**AIM OF THE EXERCISE**
Transcribe exactly, and only, the lines from the one with "Instruction: Collapse the" through the end of the records below, including both of those lines. Skip all pictures.

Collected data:
-- -- --

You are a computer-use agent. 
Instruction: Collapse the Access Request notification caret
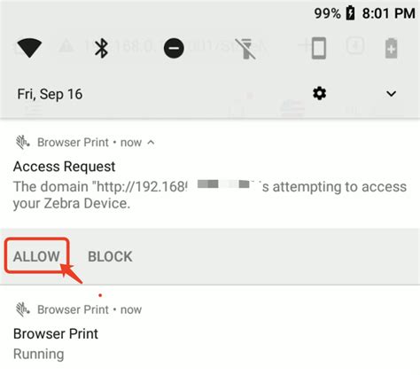tap(151, 143)
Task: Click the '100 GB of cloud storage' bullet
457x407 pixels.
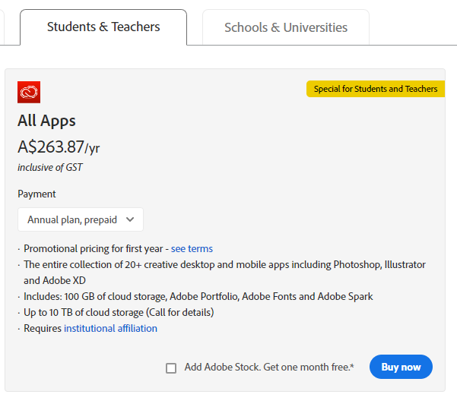Action: coord(198,297)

-- -- --

**RESPONSE AREA**
Instruction: Collapse the Access Request notification caret
tap(151, 143)
Task: Click the '100 GB of cloud storage' bullet
457x407 pixels.
Action: coord(198,297)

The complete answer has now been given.